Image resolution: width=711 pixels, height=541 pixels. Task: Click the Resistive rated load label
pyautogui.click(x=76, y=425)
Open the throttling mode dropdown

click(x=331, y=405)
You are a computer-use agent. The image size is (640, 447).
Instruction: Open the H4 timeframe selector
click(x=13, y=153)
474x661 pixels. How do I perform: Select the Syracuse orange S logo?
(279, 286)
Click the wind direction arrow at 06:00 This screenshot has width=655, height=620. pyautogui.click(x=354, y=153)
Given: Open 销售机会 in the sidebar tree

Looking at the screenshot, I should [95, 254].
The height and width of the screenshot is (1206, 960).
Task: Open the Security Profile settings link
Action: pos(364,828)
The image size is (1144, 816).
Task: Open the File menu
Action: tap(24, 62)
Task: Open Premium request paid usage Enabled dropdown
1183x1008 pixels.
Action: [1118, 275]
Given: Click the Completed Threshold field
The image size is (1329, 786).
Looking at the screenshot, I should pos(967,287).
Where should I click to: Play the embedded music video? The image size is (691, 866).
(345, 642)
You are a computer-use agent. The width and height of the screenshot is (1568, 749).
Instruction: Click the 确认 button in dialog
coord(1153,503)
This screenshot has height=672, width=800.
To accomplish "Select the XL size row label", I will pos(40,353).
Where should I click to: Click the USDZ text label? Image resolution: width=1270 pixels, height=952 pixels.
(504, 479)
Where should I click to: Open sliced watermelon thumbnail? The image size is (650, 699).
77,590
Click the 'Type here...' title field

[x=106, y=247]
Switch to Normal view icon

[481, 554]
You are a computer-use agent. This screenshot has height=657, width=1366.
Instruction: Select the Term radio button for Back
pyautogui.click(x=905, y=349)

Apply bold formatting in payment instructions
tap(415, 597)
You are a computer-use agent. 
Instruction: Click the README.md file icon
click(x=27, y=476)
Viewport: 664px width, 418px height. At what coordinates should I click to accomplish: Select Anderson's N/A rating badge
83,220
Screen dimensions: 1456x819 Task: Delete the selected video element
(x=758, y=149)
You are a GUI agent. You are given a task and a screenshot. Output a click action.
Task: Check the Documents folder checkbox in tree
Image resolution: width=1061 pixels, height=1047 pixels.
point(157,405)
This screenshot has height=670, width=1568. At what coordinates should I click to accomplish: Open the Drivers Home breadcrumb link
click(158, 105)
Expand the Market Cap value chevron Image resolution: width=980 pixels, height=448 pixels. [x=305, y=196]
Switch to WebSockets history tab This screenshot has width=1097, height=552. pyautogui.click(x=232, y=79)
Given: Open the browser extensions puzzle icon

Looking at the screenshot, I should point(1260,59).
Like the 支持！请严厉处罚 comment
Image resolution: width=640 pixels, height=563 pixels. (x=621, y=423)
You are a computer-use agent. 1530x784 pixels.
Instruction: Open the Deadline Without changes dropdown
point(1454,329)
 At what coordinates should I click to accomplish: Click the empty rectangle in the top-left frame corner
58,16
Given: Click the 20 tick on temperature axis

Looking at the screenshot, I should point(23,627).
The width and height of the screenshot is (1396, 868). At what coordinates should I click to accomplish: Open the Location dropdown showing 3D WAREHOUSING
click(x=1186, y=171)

# # # # # # #

▸ Given request:
Copy the listing above word for word, from its first line through the line containing "Looking at the screenshot, I should pos(967,287).", including both.

▸ Result of this exercise:
Image resolution: width=711 pixels, height=541 pixels. Task: Click the Resistive rated load label
pyautogui.click(x=76, y=425)
Open the throttling mode dropdown

click(x=331, y=405)
You are a computer-use agent. The image size is (640, 447).
Instruction: Open the H4 timeframe selector
click(x=13, y=153)
474x661 pixels. How do I perform: Select the Syracuse orange S logo?
(279, 286)
Click the wind direction arrow at 06:00 This screenshot has width=655, height=620. pyautogui.click(x=354, y=153)
Given: Open 销售机会 in the sidebar tree

Looking at the screenshot, I should [95, 254].
The height and width of the screenshot is (1206, 960).
Task: Open the Security Profile settings link
Action: pos(364,828)
The image size is (1144, 816).
Task: Open the File menu
Action: tap(24, 62)
Task: Open Premium request paid usage Enabled dropdown
1183x1008 pixels.
Action: [1118, 275]
Given: Click the Completed Threshold field
The image size is (1329, 786).
Looking at the screenshot, I should pos(967,287).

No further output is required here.